* PROVIDED PASSAGE:
In the press

Ken Restivo ken at restivo.org
Tue Jul 15 20:56:49 CEST 2008


On Tue, Jul 15, 2008 at 07:17:54PM +0100, Hugo Mills wrote:
> On Tue, Jul 15, 2008 at 05:27:31PM +0000, Curtis Vaughan wrote:
> > Since Ken really liked OpenWRT's Wiki, I looked at it and see they use 
> > MoinMoin. So, I am willing to set up MoinMoin on a server to be used as 
> > an FR community wiki. 
> 
>    The quality of a wiki has little to do with the Wiki engine on
> which it runs. It is far more to do with having a highly proactive
> group of wiki editors, who between them read every single change made
> to the wiki, and can make suitable cross-references, indexes,
> corrections, updates and so forth to ensure that the content is easy
> to find, read and use.
> 
>    If you don't have such a group of people (and I'm not talking about
> OpenMoko employees here), it doesn't matter what wiki engine you use,
> or what website you have, your wiki won't go anywhere useful.
> 

Exactly. There is a lot of good information there, it just needs to be organized, and the bad (old, outdated, confusing) information has to be pruned out.

* INPUT DATA:
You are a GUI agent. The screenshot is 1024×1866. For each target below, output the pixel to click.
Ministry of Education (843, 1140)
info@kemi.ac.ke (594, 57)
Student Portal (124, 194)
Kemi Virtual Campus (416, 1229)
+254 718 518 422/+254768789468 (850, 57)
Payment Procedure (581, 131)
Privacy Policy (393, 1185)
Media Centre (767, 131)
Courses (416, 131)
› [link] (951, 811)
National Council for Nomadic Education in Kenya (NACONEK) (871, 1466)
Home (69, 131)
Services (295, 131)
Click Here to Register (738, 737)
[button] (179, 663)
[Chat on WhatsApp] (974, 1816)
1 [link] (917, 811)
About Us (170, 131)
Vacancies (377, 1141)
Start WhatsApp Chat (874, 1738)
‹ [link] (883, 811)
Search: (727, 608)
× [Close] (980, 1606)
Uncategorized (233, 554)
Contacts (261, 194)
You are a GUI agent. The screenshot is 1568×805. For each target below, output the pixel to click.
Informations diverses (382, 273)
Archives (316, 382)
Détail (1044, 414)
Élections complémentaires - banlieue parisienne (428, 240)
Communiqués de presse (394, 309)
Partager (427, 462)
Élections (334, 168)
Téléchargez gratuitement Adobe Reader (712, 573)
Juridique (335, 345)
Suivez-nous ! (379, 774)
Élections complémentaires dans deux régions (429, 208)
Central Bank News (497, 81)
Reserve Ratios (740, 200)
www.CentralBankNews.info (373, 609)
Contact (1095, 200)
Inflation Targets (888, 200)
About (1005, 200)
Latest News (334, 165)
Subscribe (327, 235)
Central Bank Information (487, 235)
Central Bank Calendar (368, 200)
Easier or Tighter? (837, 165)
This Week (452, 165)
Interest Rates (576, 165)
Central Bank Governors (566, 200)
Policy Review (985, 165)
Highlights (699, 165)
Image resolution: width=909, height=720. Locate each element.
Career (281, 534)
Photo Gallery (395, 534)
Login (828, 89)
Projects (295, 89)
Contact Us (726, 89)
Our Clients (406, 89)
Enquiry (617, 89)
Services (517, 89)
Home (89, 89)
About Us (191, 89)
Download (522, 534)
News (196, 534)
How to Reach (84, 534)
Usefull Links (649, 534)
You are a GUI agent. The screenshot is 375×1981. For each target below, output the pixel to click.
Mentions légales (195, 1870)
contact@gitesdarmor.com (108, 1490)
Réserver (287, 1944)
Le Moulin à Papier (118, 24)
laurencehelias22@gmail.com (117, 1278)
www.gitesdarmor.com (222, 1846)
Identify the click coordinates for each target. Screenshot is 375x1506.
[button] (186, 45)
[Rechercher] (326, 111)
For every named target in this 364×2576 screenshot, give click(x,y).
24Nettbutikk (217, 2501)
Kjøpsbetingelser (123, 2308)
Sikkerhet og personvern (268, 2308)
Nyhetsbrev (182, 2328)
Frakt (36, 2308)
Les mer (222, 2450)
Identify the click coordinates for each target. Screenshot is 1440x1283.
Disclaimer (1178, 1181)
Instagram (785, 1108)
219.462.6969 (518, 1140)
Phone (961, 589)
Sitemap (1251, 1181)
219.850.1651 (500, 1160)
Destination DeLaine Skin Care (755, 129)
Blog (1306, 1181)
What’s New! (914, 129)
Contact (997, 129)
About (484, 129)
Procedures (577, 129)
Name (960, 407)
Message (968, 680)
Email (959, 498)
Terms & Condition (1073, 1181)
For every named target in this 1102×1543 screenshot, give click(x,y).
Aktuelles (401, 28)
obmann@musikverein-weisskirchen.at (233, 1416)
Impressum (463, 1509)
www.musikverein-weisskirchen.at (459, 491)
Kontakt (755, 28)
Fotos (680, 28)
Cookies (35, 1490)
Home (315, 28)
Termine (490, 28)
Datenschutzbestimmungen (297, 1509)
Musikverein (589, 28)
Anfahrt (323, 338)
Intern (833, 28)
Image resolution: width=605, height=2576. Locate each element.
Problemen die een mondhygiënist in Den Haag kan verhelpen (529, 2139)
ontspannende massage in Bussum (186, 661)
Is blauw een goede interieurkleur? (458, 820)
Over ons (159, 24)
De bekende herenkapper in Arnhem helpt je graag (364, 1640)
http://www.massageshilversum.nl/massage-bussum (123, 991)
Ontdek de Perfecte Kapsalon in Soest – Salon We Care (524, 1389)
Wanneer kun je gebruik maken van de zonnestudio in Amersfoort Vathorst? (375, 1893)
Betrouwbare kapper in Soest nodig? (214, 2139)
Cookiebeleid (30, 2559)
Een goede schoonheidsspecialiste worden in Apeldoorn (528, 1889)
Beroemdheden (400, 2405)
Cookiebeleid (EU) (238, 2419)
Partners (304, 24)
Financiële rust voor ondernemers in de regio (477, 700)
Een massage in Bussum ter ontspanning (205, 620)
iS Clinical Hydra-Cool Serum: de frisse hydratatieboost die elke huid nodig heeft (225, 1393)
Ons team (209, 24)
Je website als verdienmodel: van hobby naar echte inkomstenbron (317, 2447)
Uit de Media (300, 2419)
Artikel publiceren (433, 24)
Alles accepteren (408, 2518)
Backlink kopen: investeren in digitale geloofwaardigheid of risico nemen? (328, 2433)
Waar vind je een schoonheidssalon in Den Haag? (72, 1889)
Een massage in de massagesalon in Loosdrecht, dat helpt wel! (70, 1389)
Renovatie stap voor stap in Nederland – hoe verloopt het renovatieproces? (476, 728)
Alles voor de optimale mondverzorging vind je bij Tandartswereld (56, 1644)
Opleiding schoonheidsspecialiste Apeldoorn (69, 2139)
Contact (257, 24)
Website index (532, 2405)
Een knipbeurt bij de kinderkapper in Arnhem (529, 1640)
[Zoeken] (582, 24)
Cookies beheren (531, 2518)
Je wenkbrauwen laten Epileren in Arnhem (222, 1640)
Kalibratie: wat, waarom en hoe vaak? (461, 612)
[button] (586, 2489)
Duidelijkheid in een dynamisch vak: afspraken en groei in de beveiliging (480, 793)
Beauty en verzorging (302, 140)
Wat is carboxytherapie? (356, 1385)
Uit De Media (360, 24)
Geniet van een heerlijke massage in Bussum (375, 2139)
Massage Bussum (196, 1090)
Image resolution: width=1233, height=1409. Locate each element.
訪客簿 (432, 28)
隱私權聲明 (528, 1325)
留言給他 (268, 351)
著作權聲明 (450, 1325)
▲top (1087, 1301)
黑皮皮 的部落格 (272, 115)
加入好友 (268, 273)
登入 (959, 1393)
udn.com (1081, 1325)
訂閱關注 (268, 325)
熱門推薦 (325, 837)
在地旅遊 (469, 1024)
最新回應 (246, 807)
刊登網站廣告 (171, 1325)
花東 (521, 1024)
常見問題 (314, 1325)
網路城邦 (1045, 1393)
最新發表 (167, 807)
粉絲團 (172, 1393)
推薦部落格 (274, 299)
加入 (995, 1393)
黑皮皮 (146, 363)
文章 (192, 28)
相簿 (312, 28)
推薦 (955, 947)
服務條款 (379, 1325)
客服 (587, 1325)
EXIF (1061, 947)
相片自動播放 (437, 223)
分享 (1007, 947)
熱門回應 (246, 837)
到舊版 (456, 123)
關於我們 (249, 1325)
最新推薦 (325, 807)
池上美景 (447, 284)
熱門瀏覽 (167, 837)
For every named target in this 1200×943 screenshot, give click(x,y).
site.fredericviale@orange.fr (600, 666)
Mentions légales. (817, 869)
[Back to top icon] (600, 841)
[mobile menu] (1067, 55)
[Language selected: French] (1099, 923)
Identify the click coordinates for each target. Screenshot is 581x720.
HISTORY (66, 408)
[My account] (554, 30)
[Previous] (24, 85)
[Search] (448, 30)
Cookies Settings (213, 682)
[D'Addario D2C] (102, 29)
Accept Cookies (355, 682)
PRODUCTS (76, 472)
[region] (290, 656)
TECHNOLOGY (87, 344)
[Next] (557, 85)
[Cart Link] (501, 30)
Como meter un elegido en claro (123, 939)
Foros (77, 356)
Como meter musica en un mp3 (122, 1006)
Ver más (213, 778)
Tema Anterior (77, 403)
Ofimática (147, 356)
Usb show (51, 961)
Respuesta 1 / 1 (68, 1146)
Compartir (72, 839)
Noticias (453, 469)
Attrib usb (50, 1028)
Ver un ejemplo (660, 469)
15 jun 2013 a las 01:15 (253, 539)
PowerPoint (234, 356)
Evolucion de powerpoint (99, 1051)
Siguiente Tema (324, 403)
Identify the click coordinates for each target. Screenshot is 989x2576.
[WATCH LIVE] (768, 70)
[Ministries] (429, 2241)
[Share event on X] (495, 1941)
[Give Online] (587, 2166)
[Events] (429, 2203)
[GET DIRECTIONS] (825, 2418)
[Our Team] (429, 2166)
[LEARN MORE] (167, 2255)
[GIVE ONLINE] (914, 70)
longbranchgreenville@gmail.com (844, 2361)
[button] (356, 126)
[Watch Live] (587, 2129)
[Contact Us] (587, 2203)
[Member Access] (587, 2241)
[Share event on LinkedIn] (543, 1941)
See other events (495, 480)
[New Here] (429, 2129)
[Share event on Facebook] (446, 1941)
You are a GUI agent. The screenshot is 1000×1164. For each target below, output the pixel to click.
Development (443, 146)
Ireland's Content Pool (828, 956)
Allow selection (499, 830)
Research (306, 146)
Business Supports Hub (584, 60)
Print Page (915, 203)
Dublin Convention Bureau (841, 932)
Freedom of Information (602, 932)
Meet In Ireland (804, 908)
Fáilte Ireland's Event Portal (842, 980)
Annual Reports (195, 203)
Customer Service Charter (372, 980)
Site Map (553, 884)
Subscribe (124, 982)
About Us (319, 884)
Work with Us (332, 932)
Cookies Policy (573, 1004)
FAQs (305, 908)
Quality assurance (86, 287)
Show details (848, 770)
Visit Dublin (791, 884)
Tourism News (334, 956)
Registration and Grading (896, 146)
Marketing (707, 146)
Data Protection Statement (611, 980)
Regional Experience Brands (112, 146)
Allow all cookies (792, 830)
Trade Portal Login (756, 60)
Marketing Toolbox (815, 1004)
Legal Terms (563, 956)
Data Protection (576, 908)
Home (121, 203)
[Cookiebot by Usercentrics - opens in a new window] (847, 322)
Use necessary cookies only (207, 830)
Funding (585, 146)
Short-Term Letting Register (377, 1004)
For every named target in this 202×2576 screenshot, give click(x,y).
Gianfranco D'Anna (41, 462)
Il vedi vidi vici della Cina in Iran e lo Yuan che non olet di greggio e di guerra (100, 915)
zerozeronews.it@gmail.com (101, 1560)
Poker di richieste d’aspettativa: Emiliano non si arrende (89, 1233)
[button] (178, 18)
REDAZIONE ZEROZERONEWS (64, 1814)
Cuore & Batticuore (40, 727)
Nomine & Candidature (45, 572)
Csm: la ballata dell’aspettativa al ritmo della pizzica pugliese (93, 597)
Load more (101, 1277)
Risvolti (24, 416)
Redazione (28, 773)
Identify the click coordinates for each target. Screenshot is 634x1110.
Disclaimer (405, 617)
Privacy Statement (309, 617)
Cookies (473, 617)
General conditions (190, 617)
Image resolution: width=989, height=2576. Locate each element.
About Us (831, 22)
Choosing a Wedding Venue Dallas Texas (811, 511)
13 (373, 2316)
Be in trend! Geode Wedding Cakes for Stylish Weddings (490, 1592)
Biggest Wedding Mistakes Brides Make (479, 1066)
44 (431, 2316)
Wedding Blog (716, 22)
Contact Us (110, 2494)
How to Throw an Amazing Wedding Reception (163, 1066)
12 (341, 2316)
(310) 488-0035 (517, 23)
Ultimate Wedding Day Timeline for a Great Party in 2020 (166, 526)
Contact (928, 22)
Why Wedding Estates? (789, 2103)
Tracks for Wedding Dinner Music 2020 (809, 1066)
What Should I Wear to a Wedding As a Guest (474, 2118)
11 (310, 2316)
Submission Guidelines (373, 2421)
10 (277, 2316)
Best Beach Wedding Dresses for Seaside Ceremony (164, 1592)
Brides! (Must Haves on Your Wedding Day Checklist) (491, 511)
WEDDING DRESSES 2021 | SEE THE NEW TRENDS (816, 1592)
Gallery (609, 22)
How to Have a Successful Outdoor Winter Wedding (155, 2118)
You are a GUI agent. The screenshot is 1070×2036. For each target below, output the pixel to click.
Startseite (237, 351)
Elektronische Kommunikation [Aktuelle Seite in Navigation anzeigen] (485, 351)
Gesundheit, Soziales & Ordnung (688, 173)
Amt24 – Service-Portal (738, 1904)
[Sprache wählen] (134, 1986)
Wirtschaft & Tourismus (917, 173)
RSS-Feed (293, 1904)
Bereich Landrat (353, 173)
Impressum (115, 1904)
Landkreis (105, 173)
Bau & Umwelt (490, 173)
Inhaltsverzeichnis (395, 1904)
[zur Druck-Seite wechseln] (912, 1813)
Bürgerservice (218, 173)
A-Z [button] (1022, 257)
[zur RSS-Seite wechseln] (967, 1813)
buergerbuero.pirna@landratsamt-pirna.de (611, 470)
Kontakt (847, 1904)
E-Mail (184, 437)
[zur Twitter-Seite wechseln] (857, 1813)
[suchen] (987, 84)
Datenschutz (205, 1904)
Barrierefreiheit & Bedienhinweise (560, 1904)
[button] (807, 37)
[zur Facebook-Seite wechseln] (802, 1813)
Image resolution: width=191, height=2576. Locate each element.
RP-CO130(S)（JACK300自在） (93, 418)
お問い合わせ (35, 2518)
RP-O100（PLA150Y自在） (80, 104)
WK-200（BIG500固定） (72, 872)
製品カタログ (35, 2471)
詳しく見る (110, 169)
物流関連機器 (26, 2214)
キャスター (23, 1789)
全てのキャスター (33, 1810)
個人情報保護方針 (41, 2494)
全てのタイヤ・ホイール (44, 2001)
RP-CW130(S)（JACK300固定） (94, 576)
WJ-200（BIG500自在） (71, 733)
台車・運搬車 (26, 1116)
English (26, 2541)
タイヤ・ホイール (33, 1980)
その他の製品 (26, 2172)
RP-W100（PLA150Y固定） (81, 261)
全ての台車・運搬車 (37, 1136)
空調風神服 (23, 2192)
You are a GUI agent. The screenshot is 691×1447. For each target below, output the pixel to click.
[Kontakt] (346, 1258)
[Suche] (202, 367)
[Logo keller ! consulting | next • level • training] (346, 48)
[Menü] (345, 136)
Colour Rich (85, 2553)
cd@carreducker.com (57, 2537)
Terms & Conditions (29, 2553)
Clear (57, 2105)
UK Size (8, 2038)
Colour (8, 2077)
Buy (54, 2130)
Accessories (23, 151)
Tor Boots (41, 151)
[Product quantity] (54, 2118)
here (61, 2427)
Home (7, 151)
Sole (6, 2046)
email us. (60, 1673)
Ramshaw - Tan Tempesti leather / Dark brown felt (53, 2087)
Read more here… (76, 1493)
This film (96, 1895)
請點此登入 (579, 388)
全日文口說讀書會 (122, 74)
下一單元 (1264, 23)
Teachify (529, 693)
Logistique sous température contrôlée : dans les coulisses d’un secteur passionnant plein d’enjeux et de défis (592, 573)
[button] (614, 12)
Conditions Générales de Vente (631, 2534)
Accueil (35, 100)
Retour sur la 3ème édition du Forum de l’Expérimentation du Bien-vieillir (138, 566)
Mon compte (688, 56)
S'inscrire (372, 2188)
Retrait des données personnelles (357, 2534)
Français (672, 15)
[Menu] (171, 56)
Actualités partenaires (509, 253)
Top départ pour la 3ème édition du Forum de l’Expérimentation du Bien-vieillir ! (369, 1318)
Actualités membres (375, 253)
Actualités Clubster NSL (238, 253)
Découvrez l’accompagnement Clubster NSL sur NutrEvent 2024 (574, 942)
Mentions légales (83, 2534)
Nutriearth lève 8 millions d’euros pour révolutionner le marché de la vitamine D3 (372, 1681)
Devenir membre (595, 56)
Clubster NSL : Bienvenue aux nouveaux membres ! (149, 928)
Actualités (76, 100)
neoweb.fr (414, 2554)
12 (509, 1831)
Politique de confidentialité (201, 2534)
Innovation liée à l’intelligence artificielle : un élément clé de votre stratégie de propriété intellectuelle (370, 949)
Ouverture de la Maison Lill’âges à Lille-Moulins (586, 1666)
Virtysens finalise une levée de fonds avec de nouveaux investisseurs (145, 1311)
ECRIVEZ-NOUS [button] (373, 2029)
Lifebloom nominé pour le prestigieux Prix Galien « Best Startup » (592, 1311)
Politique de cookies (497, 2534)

* WORK REQUEST A: According to the wiki email, why does the choice of wiki engine matter so little?
* WORK REQUEST B: Copy the wiki email from "In the press" to "FR community wiki.", putting "DokuWiki" in place of "MoinMoin".

* YOUR SOLUTION A: The quality of a wiki depends far more on a highly proactive group of editors than on its engine. Between them, these editors read every change and add cross-references, indexes, corrections and updates so the content is easy to find, read and use. Without such a group, the wiki won't go anywhere useful no matter what engine or website is used.

* YOUR SOLUTION B:
In the press

Ken Restivo ken at restivo.org
Tue Jul 15 20:56:49 CEST 2008


On Tue, Jul 15, 2008 at 07:17:54PM +0100, Hugo Mills wrote:
> On Tue, Jul 15, 2008 at 05:27:31PM +0000, Curtis Vaughan wrote:
> > Since Ken really liked OpenWRT's Wiki, I looked at it and see they use 
> > DokuWiki. So, I am willing to set up DokuWiki on a server to be used as 
> > an FR community wiki.